+++ SUPPLIED DATA

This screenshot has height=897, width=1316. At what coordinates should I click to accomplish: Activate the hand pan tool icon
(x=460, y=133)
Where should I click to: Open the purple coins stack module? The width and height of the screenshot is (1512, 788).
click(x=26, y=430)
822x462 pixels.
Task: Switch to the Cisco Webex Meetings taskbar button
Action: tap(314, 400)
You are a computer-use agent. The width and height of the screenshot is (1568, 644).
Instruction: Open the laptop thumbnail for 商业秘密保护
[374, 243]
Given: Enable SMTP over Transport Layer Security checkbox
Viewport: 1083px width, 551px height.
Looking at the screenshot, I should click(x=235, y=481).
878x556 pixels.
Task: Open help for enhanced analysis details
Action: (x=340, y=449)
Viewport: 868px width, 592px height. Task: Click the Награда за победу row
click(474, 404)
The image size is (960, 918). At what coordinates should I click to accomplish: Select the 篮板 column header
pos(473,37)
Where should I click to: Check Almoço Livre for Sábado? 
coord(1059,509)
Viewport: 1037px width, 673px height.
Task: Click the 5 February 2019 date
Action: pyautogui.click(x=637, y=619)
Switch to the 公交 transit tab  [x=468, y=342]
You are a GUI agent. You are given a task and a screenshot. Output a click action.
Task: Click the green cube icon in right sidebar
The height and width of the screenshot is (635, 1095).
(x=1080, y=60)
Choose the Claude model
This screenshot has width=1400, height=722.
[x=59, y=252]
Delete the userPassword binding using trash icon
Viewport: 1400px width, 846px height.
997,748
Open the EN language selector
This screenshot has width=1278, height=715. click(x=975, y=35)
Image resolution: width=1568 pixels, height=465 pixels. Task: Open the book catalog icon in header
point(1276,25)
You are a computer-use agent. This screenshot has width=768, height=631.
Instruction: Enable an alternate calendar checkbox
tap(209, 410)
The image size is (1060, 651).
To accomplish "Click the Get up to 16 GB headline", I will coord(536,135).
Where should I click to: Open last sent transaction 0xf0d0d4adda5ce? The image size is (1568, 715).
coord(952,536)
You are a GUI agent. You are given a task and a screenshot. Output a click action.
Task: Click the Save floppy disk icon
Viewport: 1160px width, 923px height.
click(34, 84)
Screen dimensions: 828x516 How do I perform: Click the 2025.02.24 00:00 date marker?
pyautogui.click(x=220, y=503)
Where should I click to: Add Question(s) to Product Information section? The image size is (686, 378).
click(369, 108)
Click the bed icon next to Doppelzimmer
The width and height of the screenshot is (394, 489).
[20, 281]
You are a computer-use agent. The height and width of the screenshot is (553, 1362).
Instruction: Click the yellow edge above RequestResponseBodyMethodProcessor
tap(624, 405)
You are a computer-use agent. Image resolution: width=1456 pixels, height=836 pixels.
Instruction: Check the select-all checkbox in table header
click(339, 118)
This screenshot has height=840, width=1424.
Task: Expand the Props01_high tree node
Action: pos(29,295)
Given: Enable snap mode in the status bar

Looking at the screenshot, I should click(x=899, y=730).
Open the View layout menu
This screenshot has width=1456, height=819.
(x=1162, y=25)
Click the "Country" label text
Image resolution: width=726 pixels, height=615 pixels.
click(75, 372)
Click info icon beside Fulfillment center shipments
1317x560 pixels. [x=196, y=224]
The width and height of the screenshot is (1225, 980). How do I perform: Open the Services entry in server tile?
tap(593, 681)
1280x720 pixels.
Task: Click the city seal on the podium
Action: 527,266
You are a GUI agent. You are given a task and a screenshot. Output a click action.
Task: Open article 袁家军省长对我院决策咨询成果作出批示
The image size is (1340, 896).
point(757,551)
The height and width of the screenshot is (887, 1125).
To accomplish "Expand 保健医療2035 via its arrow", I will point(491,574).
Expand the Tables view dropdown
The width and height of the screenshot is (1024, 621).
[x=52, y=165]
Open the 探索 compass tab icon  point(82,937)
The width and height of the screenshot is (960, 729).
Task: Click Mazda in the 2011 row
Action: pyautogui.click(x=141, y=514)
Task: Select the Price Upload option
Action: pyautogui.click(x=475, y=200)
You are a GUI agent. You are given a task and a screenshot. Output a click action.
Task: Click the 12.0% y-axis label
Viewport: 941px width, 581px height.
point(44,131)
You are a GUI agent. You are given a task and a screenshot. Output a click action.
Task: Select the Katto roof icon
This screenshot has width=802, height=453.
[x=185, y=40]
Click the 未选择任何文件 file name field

++++++

§ **AIM OF THE TASK**
Restate the data above in full, word for word.

§ **RESULT FOR THIS EXERCISE**
This screenshot has height=897, width=1316. At what coordinates should I click to accomplish: Activate the hand pan tool icon
(x=460, y=133)
Where should I click to: Open the purple coins stack module? The width and height of the screenshot is (1512, 788).
click(x=26, y=430)
822x462 pixels.
Task: Switch to the Cisco Webex Meetings taskbar button
Action: tap(314, 400)
You are a computer-use agent. The width and height of the screenshot is (1568, 644).
Instruction: Open the laptop thumbnail for 商业秘密保护
[374, 243]
Given: Enable SMTP over Transport Layer Security checkbox
Viewport: 1083px width, 551px height.
Looking at the screenshot, I should click(x=235, y=481).
878x556 pixels.
Task: Open help for enhanced analysis details
Action: (x=340, y=449)
Viewport: 868px width, 592px height. Task: Click the Награда за победу row
click(474, 404)
The image size is (960, 918). At what coordinates should I click to accomplish: Select the 篮板 column header
pos(473,37)
Where should I click to: Check Almoço Livre for Sábado? 
coord(1059,509)
Viewport: 1037px width, 673px height.
Task: Click the 5 February 2019 date
Action: pyautogui.click(x=637, y=619)
Switch to the 公交 transit tab  [x=468, y=342]
You are a GUI agent. You are given a task and a screenshot. Output a click action.
Task: Click the green cube icon in right sidebar
The height and width of the screenshot is (635, 1095).
(x=1080, y=60)
Choose the Claude model
This screenshot has width=1400, height=722.
[x=59, y=252]
Delete the userPassword binding using trash icon
Viewport: 1400px width, 846px height.
997,748
Open the EN language selector
This screenshot has width=1278, height=715. click(x=975, y=35)
Image resolution: width=1568 pixels, height=465 pixels. Task: Open the book catalog icon in header
point(1276,25)
You are a computer-use agent. This screenshot has width=768, height=631.
Instruction: Enable an alternate calendar checkbox
tap(209, 410)
The image size is (1060, 651).
To accomplish "Click the Get up to 16 GB headline", I will coord(536,135).
Where should I click to: Open last sent transaction 0xf0d0d4adda5ce? The image size is (1568, 715).
coord(952,536)
You are a GUI agent. You are given a task and a screenshot. Output a click action.
Task: Click the Save floppy disk icon
Viewport: 1160px width, 923px height.
click(34, 84)
Screen dimensions: 828x516 How do I perform: Click the 2025.02.24 00:00 date marker?
pyautogui.click(x=220, y=503)
Where should I click to: Add Question(s) to Product Information section? The image size is (686, 378).
click(369, 108)
Click the bed icon next to Doppelzimmer
The width and height of the screenshot is (394, 489).
[20, 281]
You are a computer-use agent. The height and width of the screenshot is (553, 1362).
Instruction: Click the yellow edge above RequestResponseBodyMethodProcessor
tap(624, 405)
You are a computer-use agent. Image resolution: width=1456 pixels, height=836 pixels.
Instruction: Check the select-all checkbox in table header
click(339, 118)
This screenshot has height=840, width=1424.
Task: Expand the Props01_high tree node
Action: pos(29,295)
Given: Enable snap mode in the status bar

Looking at the screenshot, I should click(x=899, y=730).
Open the View layout menu
This screenshot has width=1456, height=819.
(x=1162, y=25)
Click the "Country" label text
Image resolution: width=726 pixels, height=615 pixels.
click(75, 372)
Click info icon beside Fulfillment center shipments
1317x560 pixels. [x=196, y=224]
The width and height of the screenshot is (1225, 980). How do I perform: Open the Services entry in server tile?
tap(593, 681)
1280x720 pixels.
Task: Click the city seal on the podium
Action: 527,266
You are a GUI agent. You are given a task and a screenshot. Output a click action.
Task: Open article 袁家军省长对我院决策咨询成果作出批示
The image size is (1340, 896).
point(757,551)
The height and width of the screenshot is (887, 1125).
To accomplish "Expand 保健医療2035 via its arrow", I will point(491,574).
Expand the Tables view dropdown
The width and height of the screenshot is (1024, 621).
[x=52, y=165]
Open the 探索 compass tab icon  point(82,937)
The width and height of the screenshot is (960, 729).
Task: Click Mazda in the 2011 row
Action: pyautogui.click(x=141, y=514)
Task: Select the Price Upload option
Action: pyautogui.click(x=475, y=200)
You are a GUI agent. You are given a task and a screenshot. Output a click action.
Task: Click the 12.0% y-axis label
Viewport: 941px width, 581px height.
point(44,131)
You are a GUI agent. You are given a task and a screenshot. Output a click action.
Task: Select the Katto roof icon
This screenshot has width=802, height=453.
[x=185, y=40]
Click the 未选择任何文件 file name field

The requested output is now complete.